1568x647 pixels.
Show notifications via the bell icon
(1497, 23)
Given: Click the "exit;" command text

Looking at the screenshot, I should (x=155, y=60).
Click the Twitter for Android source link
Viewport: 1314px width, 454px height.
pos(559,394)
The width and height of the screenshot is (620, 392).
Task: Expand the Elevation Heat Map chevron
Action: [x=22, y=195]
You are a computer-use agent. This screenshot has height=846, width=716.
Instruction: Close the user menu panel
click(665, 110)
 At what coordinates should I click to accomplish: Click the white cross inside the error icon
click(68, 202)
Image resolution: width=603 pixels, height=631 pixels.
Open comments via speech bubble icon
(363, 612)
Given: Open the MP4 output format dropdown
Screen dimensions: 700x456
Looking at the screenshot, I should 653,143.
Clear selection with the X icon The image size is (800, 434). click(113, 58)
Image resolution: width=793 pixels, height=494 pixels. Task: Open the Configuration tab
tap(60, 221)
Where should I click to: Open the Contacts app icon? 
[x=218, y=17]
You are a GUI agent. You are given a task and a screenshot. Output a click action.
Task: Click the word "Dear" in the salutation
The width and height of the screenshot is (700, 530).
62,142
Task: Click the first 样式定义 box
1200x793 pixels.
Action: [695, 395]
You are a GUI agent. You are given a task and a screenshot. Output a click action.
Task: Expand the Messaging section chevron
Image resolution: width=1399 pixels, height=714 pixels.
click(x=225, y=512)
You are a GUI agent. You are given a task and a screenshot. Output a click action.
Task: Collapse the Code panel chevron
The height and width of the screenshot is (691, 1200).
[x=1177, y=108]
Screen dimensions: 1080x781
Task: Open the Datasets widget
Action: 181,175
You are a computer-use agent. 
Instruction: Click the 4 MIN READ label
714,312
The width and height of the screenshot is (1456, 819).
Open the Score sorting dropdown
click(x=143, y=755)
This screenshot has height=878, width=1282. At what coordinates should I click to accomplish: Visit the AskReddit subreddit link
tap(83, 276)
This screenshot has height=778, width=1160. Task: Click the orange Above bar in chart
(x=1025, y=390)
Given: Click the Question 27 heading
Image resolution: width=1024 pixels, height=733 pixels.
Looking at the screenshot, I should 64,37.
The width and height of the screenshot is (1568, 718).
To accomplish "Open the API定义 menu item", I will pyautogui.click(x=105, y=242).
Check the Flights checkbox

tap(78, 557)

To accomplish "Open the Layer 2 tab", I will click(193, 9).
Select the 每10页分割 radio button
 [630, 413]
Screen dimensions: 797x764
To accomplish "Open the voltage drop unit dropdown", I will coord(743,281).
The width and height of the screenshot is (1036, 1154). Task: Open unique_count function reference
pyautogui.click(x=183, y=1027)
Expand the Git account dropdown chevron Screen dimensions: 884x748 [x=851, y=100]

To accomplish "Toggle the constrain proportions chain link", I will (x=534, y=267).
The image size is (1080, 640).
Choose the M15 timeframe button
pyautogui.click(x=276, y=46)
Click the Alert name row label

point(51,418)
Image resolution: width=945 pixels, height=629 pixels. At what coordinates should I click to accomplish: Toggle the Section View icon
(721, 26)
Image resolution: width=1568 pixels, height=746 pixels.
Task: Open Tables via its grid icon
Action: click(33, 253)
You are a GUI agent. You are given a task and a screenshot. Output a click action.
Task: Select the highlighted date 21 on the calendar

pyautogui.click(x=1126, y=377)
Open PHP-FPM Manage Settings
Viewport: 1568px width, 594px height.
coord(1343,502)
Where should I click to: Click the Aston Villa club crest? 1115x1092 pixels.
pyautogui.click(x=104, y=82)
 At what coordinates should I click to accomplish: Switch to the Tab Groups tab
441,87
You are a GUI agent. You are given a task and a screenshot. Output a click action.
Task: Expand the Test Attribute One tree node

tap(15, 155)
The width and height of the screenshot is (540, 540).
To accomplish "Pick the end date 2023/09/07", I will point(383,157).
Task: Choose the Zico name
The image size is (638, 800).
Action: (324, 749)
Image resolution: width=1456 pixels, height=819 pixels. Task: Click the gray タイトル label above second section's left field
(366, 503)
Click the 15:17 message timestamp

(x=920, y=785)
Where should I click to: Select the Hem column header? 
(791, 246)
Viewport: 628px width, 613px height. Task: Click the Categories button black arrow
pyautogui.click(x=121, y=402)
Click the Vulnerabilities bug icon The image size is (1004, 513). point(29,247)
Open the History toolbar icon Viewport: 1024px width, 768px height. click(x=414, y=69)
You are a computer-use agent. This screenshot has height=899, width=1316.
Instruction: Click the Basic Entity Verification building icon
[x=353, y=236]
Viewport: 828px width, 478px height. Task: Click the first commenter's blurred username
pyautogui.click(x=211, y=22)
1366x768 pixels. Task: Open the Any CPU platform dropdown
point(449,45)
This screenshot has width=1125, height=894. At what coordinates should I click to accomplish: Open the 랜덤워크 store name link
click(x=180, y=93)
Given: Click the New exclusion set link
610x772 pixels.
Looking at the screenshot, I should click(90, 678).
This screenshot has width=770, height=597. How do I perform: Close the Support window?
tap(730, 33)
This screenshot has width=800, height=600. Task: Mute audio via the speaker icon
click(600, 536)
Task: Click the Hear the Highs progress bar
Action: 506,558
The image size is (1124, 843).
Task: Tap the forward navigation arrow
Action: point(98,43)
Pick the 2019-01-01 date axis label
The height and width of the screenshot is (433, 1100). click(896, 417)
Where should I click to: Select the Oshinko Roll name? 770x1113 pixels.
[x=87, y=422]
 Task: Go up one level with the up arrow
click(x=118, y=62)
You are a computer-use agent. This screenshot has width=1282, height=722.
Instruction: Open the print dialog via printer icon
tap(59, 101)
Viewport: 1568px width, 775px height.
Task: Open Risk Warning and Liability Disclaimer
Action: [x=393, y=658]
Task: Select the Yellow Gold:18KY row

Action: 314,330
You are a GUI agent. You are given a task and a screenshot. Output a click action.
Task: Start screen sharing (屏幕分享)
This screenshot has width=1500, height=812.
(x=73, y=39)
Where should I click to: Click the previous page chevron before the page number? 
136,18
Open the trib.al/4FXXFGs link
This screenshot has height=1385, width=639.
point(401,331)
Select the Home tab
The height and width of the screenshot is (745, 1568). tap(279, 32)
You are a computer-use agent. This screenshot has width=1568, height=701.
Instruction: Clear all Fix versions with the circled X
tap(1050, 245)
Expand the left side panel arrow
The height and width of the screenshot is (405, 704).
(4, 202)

**What you have to do**
Copy out the data shown above in full. Match it exactly.

**Worked solution**
1568x647 pixels.
Show notifications via the bell icon
(1497, 23)
Given: Click the "exit;" command text

Looking at the screenshot, I should (x=155, y=60).
Click the Twitter for Android source link
Viewport: 1314px width, 454px height.
pos(559,394)
The width and height of the screenshot is (620, 392).
Task: Expand the Elevation Heat Map chevron
Action: [x=22, y=195]
You are a computer-use agent. This screenshot has height=846, width=716.
Instruction: Close the user menu panel
click(665, 110)
 At what coordinates should I click to accomplish: Click the white cross inside the error icon
click(68, 202)
Image resolution: width=603 pixels, height=631 pixels.
Open comments via speech bubble icon
(363, 612)
Given: Open the MP4 output format dropdown
Screen dimensions: 700x456
Looking at the screenshot, I should 653,143.
Clear selection with the X icon The image size is (800, 434). click(113, 58)
Image resolution: width=793 pixels, height=494 pixels. Task: Open the Configuration tab
tap(60, 221)
Where should I click to: Open the Contacts app icon? 
[x=218, y=17]
You are a GUI agent. You are given a task and a screenshot. Output a click action.
Task: Click the word "Dear" in the salutation
The width and height of the screenshot is (700, 530).
62,142
Task: Click the first 样式定义 box
1200x793 pixels.
Action: [695, 395]
You are a GUI agent. You are given a task and a screenshot. Output a click action.
Task: Expand the Messaging section chevron
Image resolution: width=1399 pixels, height=714 pixels.
click(x=225, y=512)
You are a GUI agent. You are given a task and a screenshot. Output a click action.
Task: Collapse the Code panel chevron
The height and width of the screenshot is (691, 1200).
[x=1177, y=108]
Screen dimensions: 1080x781
Task: Open the Datasets widget
Action: 181,175
You are a computer-use agent. 
Instruction: Click the 4 MIN READ label
714,312
The width and height of the screenshot is (1456, 819).
Open the Score sorting dropdown
click(x=143, y=755)
This screenshot has height=878, width=1282. At what coordinates should I click to accomplish: Visit the AskReddit subreddit link
tap(83, 276)
This screenshot has height=778, width=1160. Task: Click the orange Above bar in chart
(x=1025, y=390)
Given: Click the Question 27 heading
Image resolution: width=1024 pixels, height=733 pixels.
Looking at the screenshot, I should 64,37.
The width and height of the screenshot is (1568, 718).
To accomplish "Open the API定义 menu item", I will pyautogui.click(x=105, y=242).
Check the Flights checkbox

tap(78, 557)

To accomplish "Open the Layer 2 tab", I will click(193, 9).
Select the 每10页分割 radio button
 [630, 413]
Screen dimensions: 797x764
To accomplish "Open the voltage drop unit dropdown", I will coord(743,281).
The width and height of the screenshot is (1036, 1154). Task: Open unique_count function reference
pyautogui.click(x=183, y=1027)
Expand the Git account dropdown chevron Screen dimensions: 884x748 [x=851, y=100]

To accomplish "Toggle the constrain proportions chain link", I will (x=534, y=267).
The image size is (1080, 640).
Choose the M15 timeframe button
pyautogui.click(x=276, y=46)
Click the Alert name row label

point(51,418)
Image resolution: width=945 pixels, height=629 pixels. At what coordinates should I click to accomplish: Toggle the Section View icon
(721, 26)
Image resolution: width=1568 pixels, height=746 pixels.
Task: Open Tables via its grid icon
Action: click(33, 253)
You are a GUI agent. You are given a task and a screenshot. Output a click action.
Task: Select the highlighted date 21 on the calendar

pyautogui.click(x=1126, y=377)
Open PHP-FPM Manage Settings
Viewport: 1568px width, 594px height.
coord(1343,502)
Where should I click to: Click the Aston Villa club crest? 1115x1092 pixels.
pyautogui.click(x=104, y=82)
 At what coordinates should I click to accomplish: Switch to the Tab Groups tab
441,87
You are a GUI agent. You are given a task and a screenshot. Output a click action.
Task: Expand the Test Attribute One tree node

tap(15, 155)
The width and height of the screenshot is (540, 540).
To accomplish "Pick the end date 2023/09/07", I will point(383,157).
Task: Choose the Zico name
The image size is (638, 800).
Action: (324, 749)
Image resolution: width=1456 pixels, height=819 pixels. Task: Click the gray タイトル label above second section's left field
(366, 503)
Click the 15:17 message timestamp

(x=920, y=785)
Where should I click to: Select the Hem column header? 
(791, 246)
Viewport: 628px width, 613px height. Task: Click the Categories button black arrow
pyautogui.click(x=121, y=402)
Click the Vulnerabilities bug icon The image size is (1004, 513). point(29,247)
Open the History toolbar icon Viewport: 1024px width, 768px height. click(x=414, y=69)
You are a computer-use agent. This screenshot has height=899, width=1316.
Instruction: Click the Basic Entity Verification building icon
[x=353, y=236]
Viewport: 828px width, 478px height. Task: Click the first commenter's blurred username
pyautogui.click(x=211, y=22)
1366x768 pixels. Task: Open the Any CPU platform dropdown
point(449,45)
This screenshot has width=1125, height=894. At what coordinates should I click to accomplish: Open the 랜덤워크 store name link
click(x=180, y=93)
Given: Click the New exclusion set link
610x772 pixels.
Looking at the screenshot, I should click(90, 678).
This screenshot has width=770, height=597. How do I perform: Close the Support window?
tap(730, 33)
This screenshot has width=800, height=600. Task: Mute audio via the speaker icon
click(600, 536)
Task: Click the Hear the Highs progress bar
Action: 506,558
The image size is (1124, 843).
Task: Tap the forward navigation arrow
Action: point(98,43)
Pick the 2019-01-01 date axis label
The height and width of the screenshot is (433, 1100). click(896, 417)
Where should I click to: Select the Oshinko Roll name? 770x1113 pixels.
[x=87, y=422]
 Task: Go up one level with the up arrow
click(x=118, y=62)
You are a computer-use agent. This screenshot has width=1282, height=722.
Instruction: Open the print dialog via printer icon
tap(59, 101)
Viewport: 1568px width, 775px height.
Task: Open Risk Warning and Liability Disclaimer
Action: [x=393, y=658]
Task: Select the Yellow Gold:18KY row

Action: 314,330
You are a GUI agent. You are given a task and a screenshot. Output a click action.
Task: Start screen sharing (屏幕分享)
This screenshot has width=1500, height=812.
(x=73, y=39)
Where should I click to: Click the previous page chevron before the page number? 
136,18
Open the trib.al/4FXXFGs link
This screenshot has height=1385, width=639.
point(401,331)
Select the Home tab
The height and width of the screenshot is (745, 1568). tap(279, 32)
You are a computer-use agent. This screenshot has width=1568, height=701.
Instruction: Clear all Fix versions with the circled X
tap(1050, 245)
Expand the left side panel arrow
The height and width of the screenshot is (405, 704).
(4, 202)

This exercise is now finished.